American investments in foreign companies that operate in Cuba are perhaps the most emblematic example of gaping holes in U.S. policy.
Last June, the United States reinforced its decades-long economic embargo against Cuba with new restrictions on U.S.-based travel and remittances to the island. The basic goal of these measures, according to the State Department, is “to isolate the Cuban government economically and deprive it of U.S. dollars.”
Just a few weeks ago, the Bush administration also introduced more stringent rules on payment procedures for Cuba’s purchases of U.S. food products, mainly aimed to force Havana to spend more of its scarce foreign exchange and stifle commercial practices that have boomed in the past three years.
There is little doubt that Washington’s recent moves on Cuba will intensify pressure on its communist neighbor and deny a significant amount of hard currency resources to the cash-strapped Castro government.
However, while U.S. direct business links with the island have been severed, the presence of American investors in foreign firms that operate in Cuba is actually on the rise.
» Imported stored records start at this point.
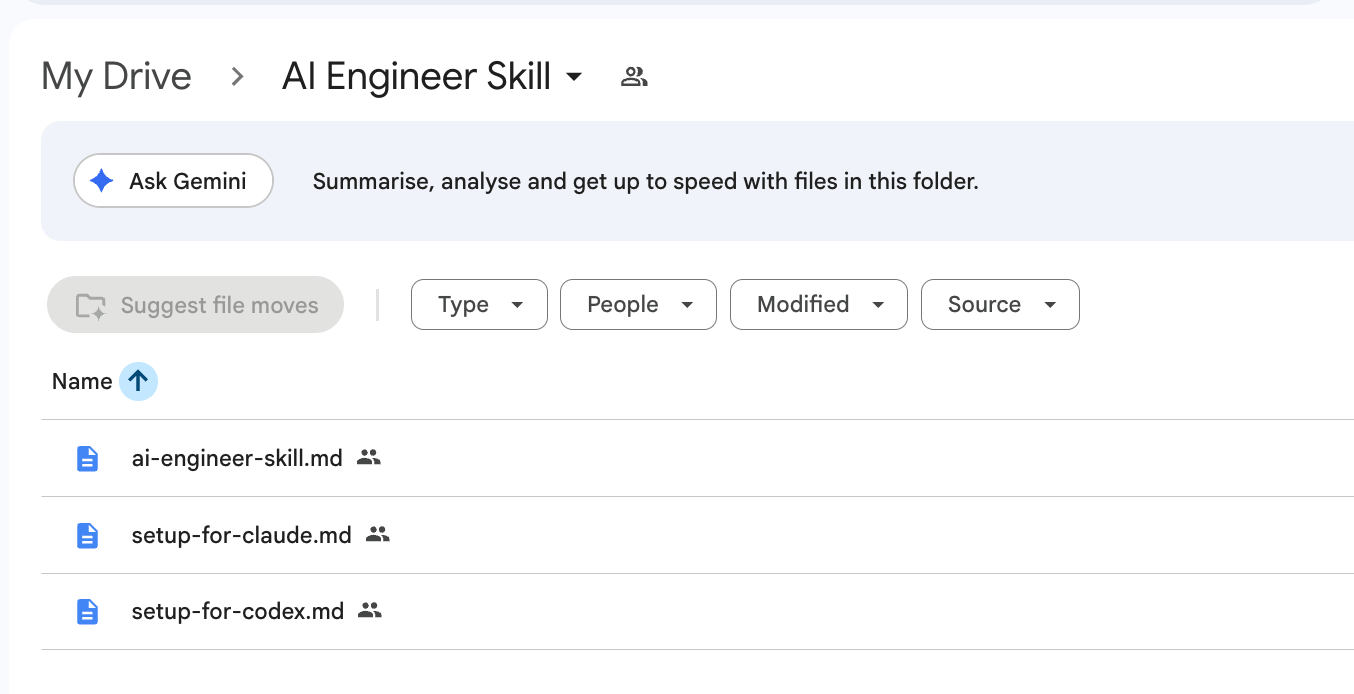Screen dimensions: 1354x694
Task: Toggle the Name sort direction arrow
Action: click(138, 381)
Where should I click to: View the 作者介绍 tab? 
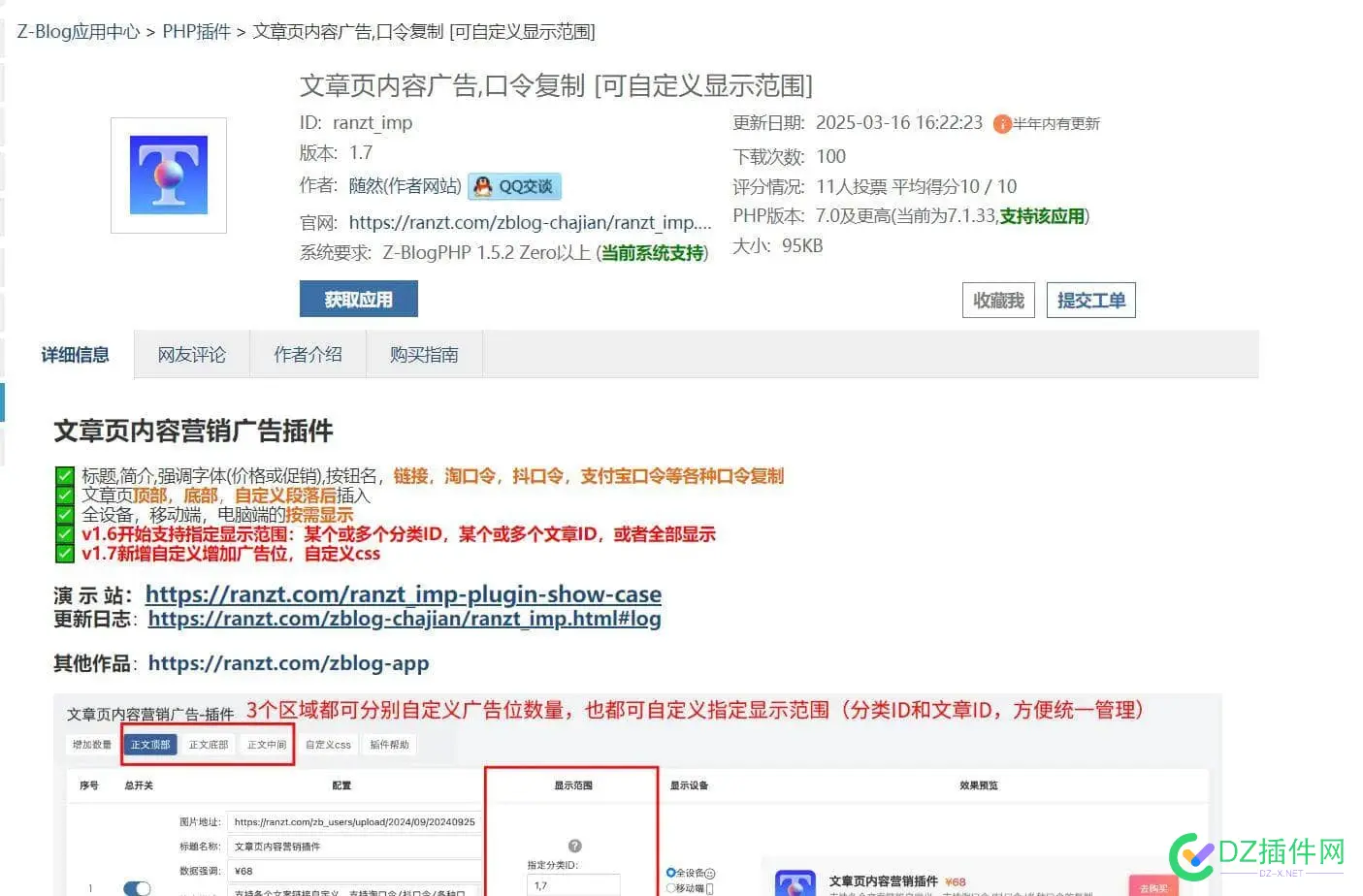(x=308, y=354)
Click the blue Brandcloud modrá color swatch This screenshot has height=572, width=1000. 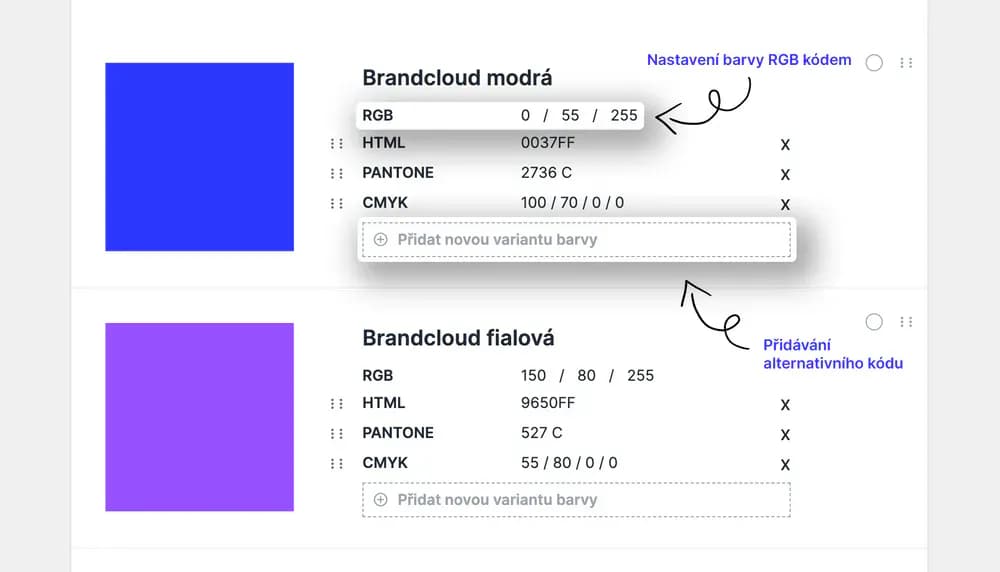point(199,157)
The growth of U.S. indirect business connections with Cuba is an important and largely unexplored development that defies the logic of economic sanctions and undermines their main goals.
Under the embargo, direct investments in Cuba are prohibited for U.S. entities. But the Department of the Treasury authorizes a U.S. firm or individual to invest in a third-country company that has commercial activities in Cuba as long as this investment is not a controlling interest, and provided that a majority of the revenues of the third-country company are not produced from operations within the island. Thus, if the investment is an indirect one, a U.S. entity should have no problem in building a Cuba-related stock portfolio.
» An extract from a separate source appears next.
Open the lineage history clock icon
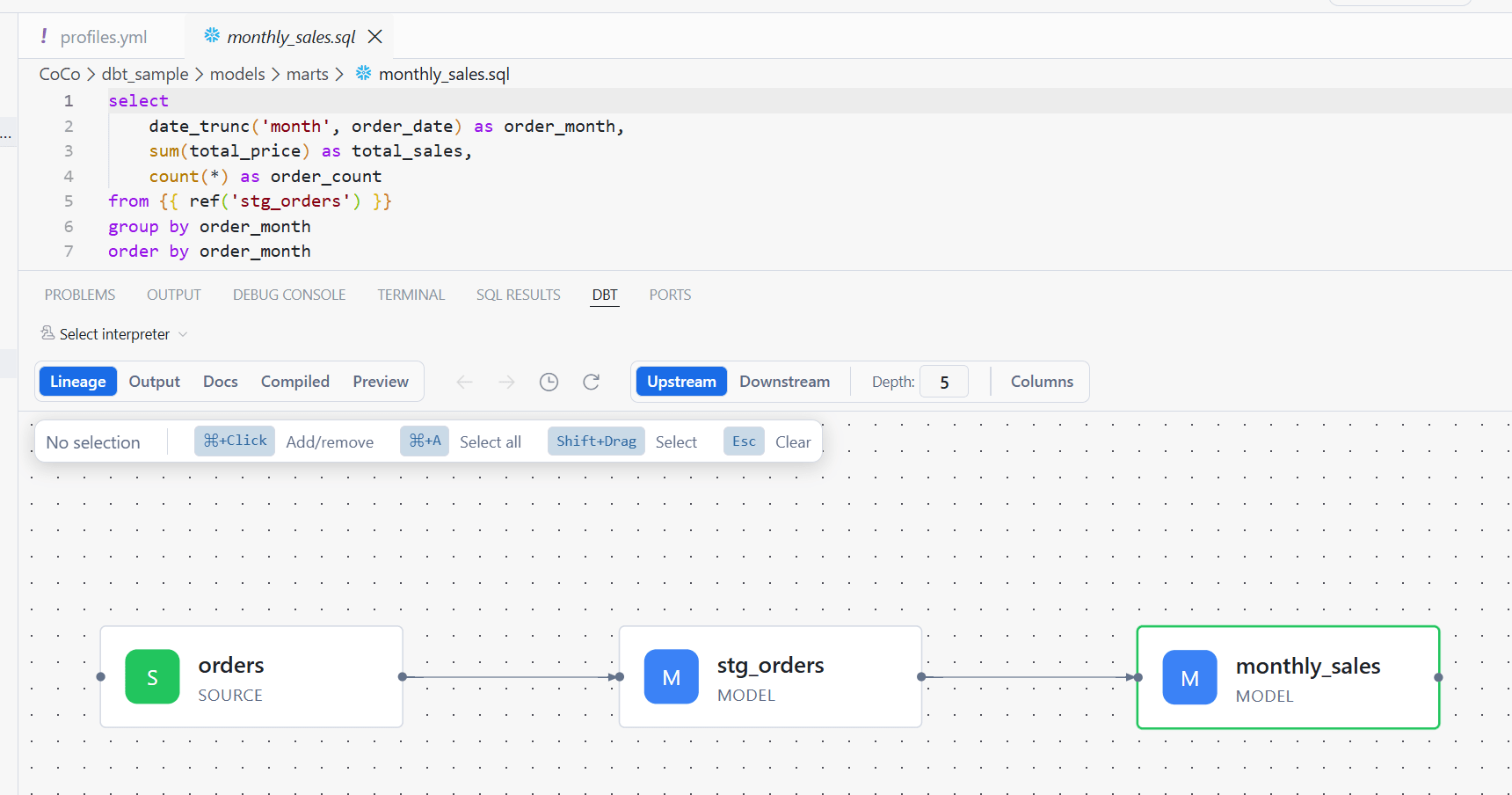This screenshot has height=795, width=1512. (549, 382)
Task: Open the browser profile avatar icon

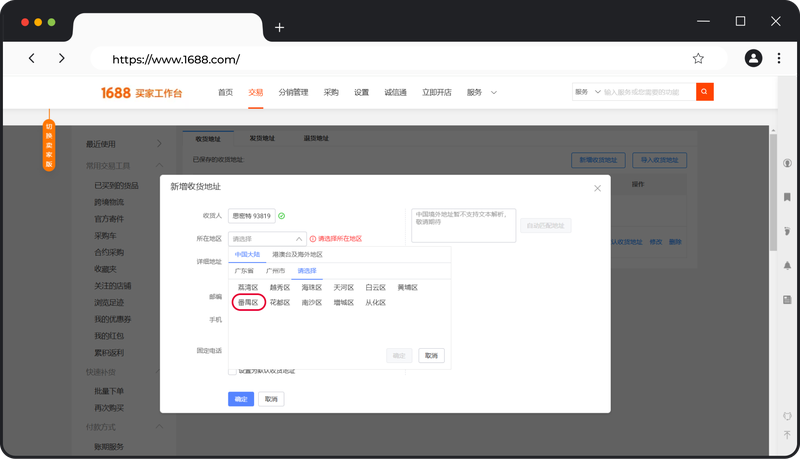Action: point(753,59)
American entities hold publicly traded shares of several major foreign firms that have provided the Castro government with much-needed capital, technology, management expertise, and new markets for its main exports. For instance, individuals subject to U.S. law hold more than 15 percent of the shares of Spain-based Sol Melia and France-based Accor, the most important foreign investors in Cuba’s tourist sector. Sol Melia is the leader in the island’s leisure industry, with equity interests in four hotels and 23 management contracts. The Accor group manages several hotels in Cuba, with establishments that operate under the Sofitel, Coralia and Mercure brands.
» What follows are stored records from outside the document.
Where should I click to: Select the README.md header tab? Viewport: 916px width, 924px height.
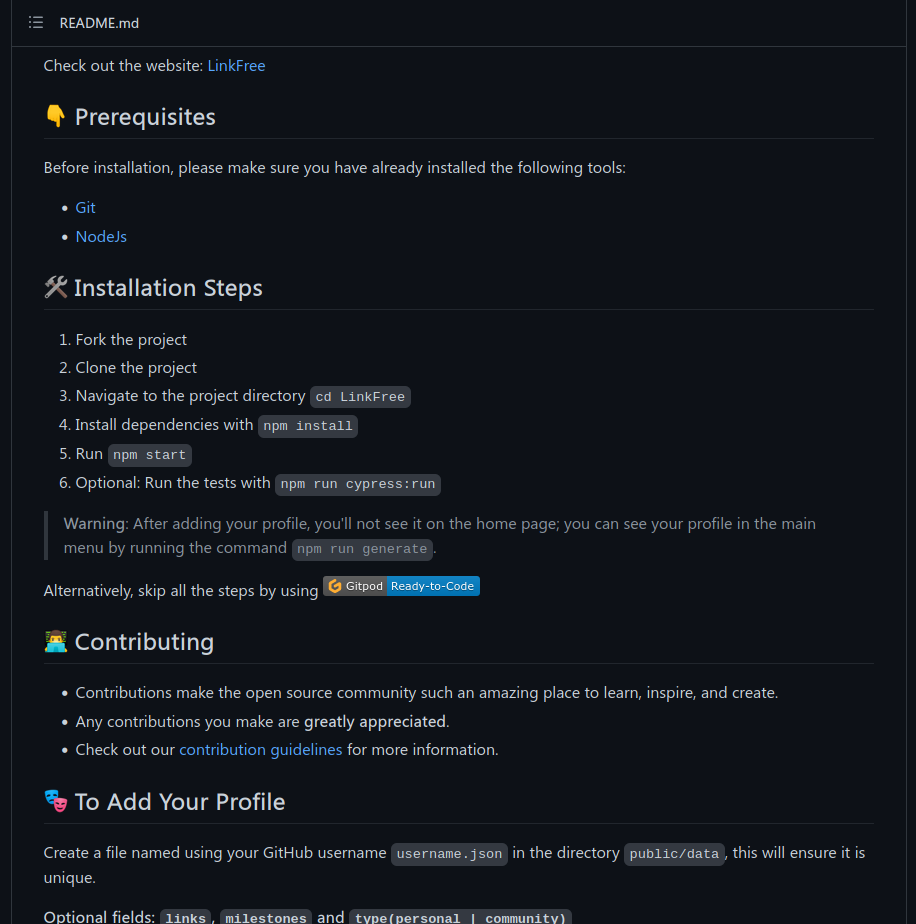99,22
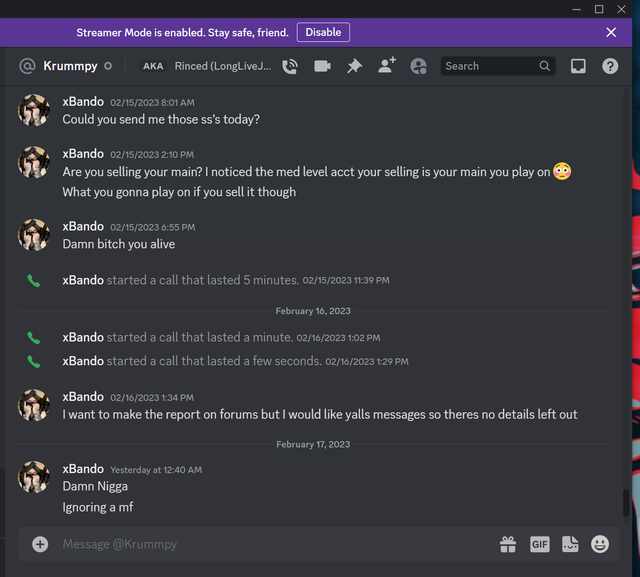Open pinned messages
The image size is (640, 577).
354,66
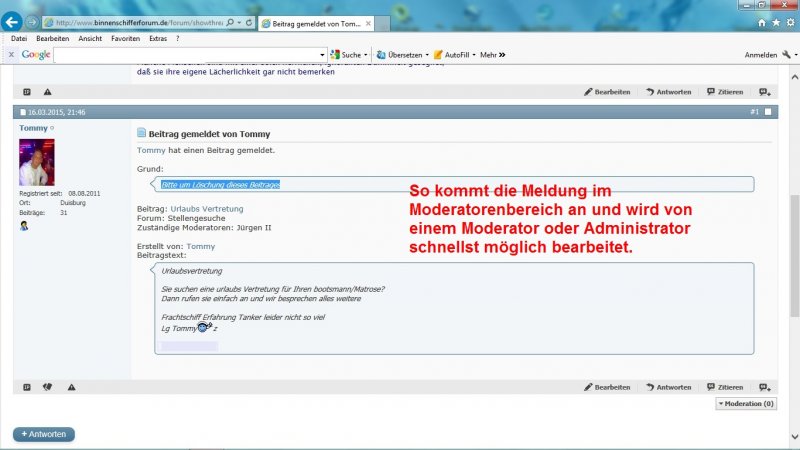Open the Favoriten menu
This screenshot has width=800, height=450.
pos(125,38)
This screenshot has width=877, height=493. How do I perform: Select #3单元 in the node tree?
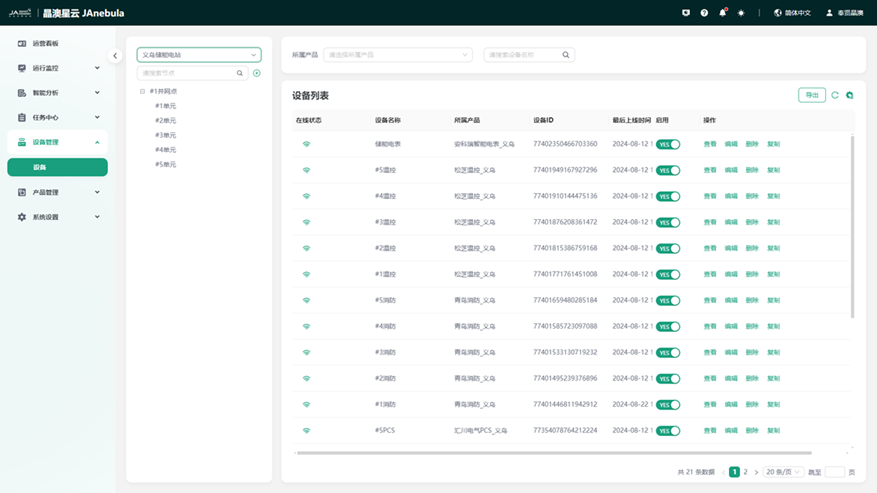(165, 135)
In addition, U.S. investment funds and individual shareholders own about 25 percent of the French-Spanish conglomerate Altadis, 20 percent of Switzerland-based Nestle, and 6 percent of Brazil-based Souza Cruz. United Kingdom-based British American Tobacco (also with significant U.S. capital) owns 75 percent of the Brazilian company. Souza Cruz, in partnership with the Castro government, has the virtual monopoly of cigarettes in Cuba’s hard currency stores and for exports. Altadis has invested almost $500 million in a 50-50 joint venture with Cuba’s Habanos S.A. for the exclusive right to market Cuban tobacco products internationally. Nestle has a joint venture with the Cuban company Coralsa that produces and markets the best selling soft drinks and mineral waters in the island
In recent months, U.S. indirect business links with Cuba have become even more important, mainly thanks to new operations on the island by multinational oil companies. American entities own approximately 22 percent of Spain-based Repsol YPF, a substantial amount of shares of Brazil-based Petrobras, and even about 14 percent of communist China’s Sinopec. Between June and July 2004, Repsol spent about $50 million drilling for oil in Cuba’s virgin Gulf of Mexico waters and said it would continue studying the area and could begin drilling again next year. Petrobras is also considering exploration in the same area and has announced it will invest $20 million to build a lubricants plant in Cuba. Sinopec, China’s second-largest oil company, has just signed an agreement with Cuba’s state-run Cubapetroleo (CUPET) to jointly produce oil on the coast of western Pinar del Rio province.
American investments in foreign companies that operate in Cuba are perhaps the most emblematic example of gaping holes in Washington’s effort to economically isolate the Castro government. As multinational corporations headquartered in a foreign country can rely on U.S. capital to help finance their business activities on the island, one is left wondering if it makes any sense for the United States to keep using economic sanctions as a tool to achieve ambitious foreign policy goals.
Cuba’s front door may be closed to U.S. investors, but the back door is wide open.